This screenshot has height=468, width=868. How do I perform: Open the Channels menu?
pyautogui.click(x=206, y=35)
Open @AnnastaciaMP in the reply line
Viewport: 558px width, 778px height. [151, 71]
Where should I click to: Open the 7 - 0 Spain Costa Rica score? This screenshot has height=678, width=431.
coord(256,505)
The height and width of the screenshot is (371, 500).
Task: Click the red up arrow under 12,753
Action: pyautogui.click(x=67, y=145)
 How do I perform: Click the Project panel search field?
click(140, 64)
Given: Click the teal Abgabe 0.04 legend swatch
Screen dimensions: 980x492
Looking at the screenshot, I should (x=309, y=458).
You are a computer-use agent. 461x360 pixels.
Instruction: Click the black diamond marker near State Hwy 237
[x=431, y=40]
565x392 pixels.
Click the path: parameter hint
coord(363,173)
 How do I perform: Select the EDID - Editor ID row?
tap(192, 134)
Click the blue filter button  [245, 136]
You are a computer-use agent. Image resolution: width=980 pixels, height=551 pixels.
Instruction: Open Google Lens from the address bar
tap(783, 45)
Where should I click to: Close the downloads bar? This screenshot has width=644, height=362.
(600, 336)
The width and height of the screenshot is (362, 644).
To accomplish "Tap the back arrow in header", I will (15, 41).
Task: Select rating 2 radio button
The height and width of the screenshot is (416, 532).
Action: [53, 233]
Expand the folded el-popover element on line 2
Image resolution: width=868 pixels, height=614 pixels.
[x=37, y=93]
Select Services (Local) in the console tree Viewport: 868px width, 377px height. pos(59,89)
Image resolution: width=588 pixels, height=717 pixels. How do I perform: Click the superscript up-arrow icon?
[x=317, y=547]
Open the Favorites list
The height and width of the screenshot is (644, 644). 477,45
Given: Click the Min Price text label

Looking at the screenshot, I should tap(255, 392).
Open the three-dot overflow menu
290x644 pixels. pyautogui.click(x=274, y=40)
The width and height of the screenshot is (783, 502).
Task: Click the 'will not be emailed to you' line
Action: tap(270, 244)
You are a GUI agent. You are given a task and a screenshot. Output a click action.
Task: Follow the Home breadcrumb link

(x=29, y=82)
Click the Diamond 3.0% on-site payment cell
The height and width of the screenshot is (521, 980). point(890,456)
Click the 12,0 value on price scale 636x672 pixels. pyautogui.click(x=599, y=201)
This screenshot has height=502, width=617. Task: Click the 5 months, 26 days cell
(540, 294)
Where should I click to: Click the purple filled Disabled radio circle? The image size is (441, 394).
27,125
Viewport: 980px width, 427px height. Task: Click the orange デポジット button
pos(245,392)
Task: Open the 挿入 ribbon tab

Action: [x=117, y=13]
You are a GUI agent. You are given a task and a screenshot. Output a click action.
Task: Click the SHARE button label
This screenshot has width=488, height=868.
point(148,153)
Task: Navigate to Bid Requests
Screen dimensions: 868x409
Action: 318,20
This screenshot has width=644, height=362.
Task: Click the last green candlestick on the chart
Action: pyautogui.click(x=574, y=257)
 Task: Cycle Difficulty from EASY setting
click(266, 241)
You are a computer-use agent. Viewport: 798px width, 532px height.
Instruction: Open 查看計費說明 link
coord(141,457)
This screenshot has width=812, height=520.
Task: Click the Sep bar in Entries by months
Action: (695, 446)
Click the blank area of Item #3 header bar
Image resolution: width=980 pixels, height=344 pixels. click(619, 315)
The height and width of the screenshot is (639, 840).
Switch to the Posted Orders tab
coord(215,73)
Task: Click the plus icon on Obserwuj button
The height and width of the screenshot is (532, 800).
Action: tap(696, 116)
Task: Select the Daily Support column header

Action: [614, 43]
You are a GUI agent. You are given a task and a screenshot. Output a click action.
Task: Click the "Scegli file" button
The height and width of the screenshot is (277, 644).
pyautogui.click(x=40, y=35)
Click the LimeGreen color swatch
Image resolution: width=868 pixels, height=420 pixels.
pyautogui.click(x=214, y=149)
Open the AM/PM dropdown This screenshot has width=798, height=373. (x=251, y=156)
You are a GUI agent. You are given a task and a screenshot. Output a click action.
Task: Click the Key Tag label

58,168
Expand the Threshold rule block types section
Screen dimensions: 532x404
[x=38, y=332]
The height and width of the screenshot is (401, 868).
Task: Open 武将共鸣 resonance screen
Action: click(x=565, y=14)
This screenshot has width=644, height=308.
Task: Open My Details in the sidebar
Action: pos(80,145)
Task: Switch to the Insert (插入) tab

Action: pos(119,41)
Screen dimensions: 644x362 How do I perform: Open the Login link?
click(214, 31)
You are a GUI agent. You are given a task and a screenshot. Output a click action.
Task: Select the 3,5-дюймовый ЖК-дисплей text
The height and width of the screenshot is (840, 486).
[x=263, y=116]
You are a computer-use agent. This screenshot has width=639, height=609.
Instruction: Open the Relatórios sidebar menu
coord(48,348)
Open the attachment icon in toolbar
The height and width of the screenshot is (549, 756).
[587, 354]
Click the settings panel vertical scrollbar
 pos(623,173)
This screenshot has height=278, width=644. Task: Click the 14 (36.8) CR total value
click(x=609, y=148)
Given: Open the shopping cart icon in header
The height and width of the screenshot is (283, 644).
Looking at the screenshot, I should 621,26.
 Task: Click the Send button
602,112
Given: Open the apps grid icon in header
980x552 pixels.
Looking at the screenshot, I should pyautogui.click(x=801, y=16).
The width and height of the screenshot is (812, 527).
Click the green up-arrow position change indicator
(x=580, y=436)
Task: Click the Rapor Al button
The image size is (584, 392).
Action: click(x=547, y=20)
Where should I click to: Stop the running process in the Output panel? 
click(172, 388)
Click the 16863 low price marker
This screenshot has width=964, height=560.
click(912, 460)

▬▬▬▬▬▬

__Requirement__. Your answer must be the records themselves, output again exactly.

__Output of the task__.
This screenshot has height=468, width=868. How do I perform: Open the Channels menu?
pyautogui.click(x=206, y=35)
Open @AnnastaciaMP in the reply line
Viewport: 558px width, 778px height. [151, 71]
Where should I click to: Open the 7 - 0 Spain Costa Rica score? This screenshot has height=678, width=431.
coord(256,505)
The height and width of the screenshot is (371, 500).
Task: Click the red up arrow under 12,753
Action: pyautogui.click(x=67, y=145)
 How do I perform: Click the Project panel search field?
click(140, 64)
Given: Click the teal Abgabe 0.04 legend swatch
Screen dimensions: 980x492
Looking at the screenshot, I should (x=309, y=458).
You are a computer-use agent. 461x360 pixels.
Instruction: Click the black diamond marker near State Hwy 237
[x=431, y=40]
565x392 pixels.
Click the path: parameter hint
coord(363,173)
 How do I perform: Select the EDID - Editor ID row?
tap(192, 134)
Click the blue filter button  [245, 136]
You are a computer-use agent. Image resolution: width=980 pixels, height=551 pixels.
Instruction: Open Google Lens from the address bar
tap(783, 45)
Where should I click to: Close the downloads bar? This screenshot has width=644, height=362.
(600, 336)
The width and height of the screenshot is (362, 644).
To accomplish "Tap the back arrow in header", I will (15, 41).
Task: Select rating 2 radio button
The height and width of the screenshot is (416, 532).
Action: [53, 233]
Expand the folded el-popover element on line 2
Image resolution: width=868 pixels, height=614 pixels.
[x=37, y=93]
Select Services (Local) in the console tree Viewport: 868px width, 377px height. pos(59,89)
Image resolution: width=588 pixels, height=717 pixels. How do I perform: Click the superscript up-arrow icon?
[x=317, y=547]
Open the Favorites list
The height and width of the screenshot is (644, 644). 477,45
Given: Click the Min Price text label

Looking at the screenshot, I should tap(255, 392).
Open the three-dot overflow menu
290x644 pixels. pyautogui.click(x=274, y=40)
The width and height of the screenshot is (783, 502).
Task: Click the 'will not be emailed to you' line
Action: tap(270, 244)
You are a GUI agent. You are given a task and a screenshot. Output a click action.
Task: Follow the Home breadcrumb link

(x=29, y=82)
Click the Diamond 3.0% on-site payment cell
The height and width of the screenshot is (521, 980). point(890,456)
Click the 12,0 value on price scale 636x672 pixels. pyautogui.click(x=599, y=201)
This screenshot has height=502, width=617. Task: Click the 5 months, 26 days cell
(540, 294)
Where should I click to: Click the purple filled Disabled radio circle? The image size is (441, 394).
27,125
Viewport: 980px width, 427px height. Task: Click the orange デポジット button
pos(245,392)
Task: Open the 挿入 ribbon tab

Action: [x=117, y=13]
You are a GUI agent. You are given a task and a screenshot. Output a click action.
Task: Click the SHARE button label
This screenshot has width=488, height=868.
point(148,153)
Task: Navigate to Bid Requests
Screen dimensions: 868x409
Action: 318,20
This screenshot has width=644, height=362.
Task: Click the last green candlestick on the chart
Action: pyautogui.click(x=574, y=257)
 Task: Cycle Difficulty from EASY setting
click(266, 241)
You are a computer-use agent. Viewport: 798px width, 532px height.
Instruction: Open 查看計費說明 link
coord(141,457)
This screenshot has width=812, height=520.
Task: Click the Sep bar in Entries by months
Action: (695, 446)
Click the blank area of Item #3 header bar
Image resolution: width=980 pixels, height=344 pixels. click(619, 315)
The height and width of the screenshot is (639, 840).
Switch to the Posted Orders tab
coord(215,73)
Task: Click the plus icon on Obserwuj button
The height and width of the screenshot is (532, 800).
Action: tap(696, 116)
Task: Select the Daily Support column header

Action: [614, 43]
You are a GUI agent. You are given a task and a screenshot. Output a click action.
Task: Click the "Scegli file" button
The height and width of the screenshot is (277, 644).
pyautogui.click(x=40, y=35)
Click the LimeGreen color swatch
Image resolution: width=868 pixels, height=420 pixels.
pyautogui.click(x=214, y=149)
Open the AM/PM dropdown This screenshot has width=798, height=373. (x=251, y=156)
You are a GUI agent. You are given a task and a screenshot. Output a click action.
Task: Click the Key Tag label

58,168
Expand the Threshold rule block types section
Screen dimensions: 532x404
[x=38, y=332]
The height and width of the screenshot is (401, 868).
Task: Open 武将共鸣 resonance screen
Action: click(x=565, y=14)
This screenshot has width=644, height=308.
Task: Open My Details in the sidebar
Action: pos(80,145)
Task: Switch to the Insert (插入) tab

Action: pos(119,41)
Screen dimensions: 644x362 How do I perform: Open the Login link?
click(214, 31)
You are a GUI agent. You are given a task and a screenshot. Output a click action.
Task: Select the 3,5-дюймовый ЖК-дисплей text
The height and width of the screenshot is (840, 486).
[x=263, y=116]
You are a computer-use agent. This screenshot has width=639, height=609.
Instruction: Open the Relatórios sidebar menu
coord(48,348)
Open the attachment icon in toolbar
The height and width of the screenshot is (549, 756).
[587, 354]
Click the settings panel vertical scrollbar
 pos(623,173)
This screenshot has height=278, width=644. Task: Click the 14 (36.8) CR total value
click(x=609, y=148)
Given: Open the shopping cart icon in header
The height and width of the screenshot is (283, 644).
Looking at the screenshot, I should 621,26.
 Task: Click the Send button
602,112
Given: Open the apps grid icon in header
980x552 pixels.
Looking at the screenshot, I should pyautogui.click(x=801, y=16).
The width and height of the screenshot is (812, 527).
Click the green up-arrow position change indicator
(x=580, y=436)
Task: Click the Rapor Al button
The image size is (584, 392).
Action: click(x=547, y=20)
Where should I click to: Stop the running process in the Output panel? 
click(172, 388)
Click the 16863 low price marker
This screenshot has width=964, height=560.
click(912, 460)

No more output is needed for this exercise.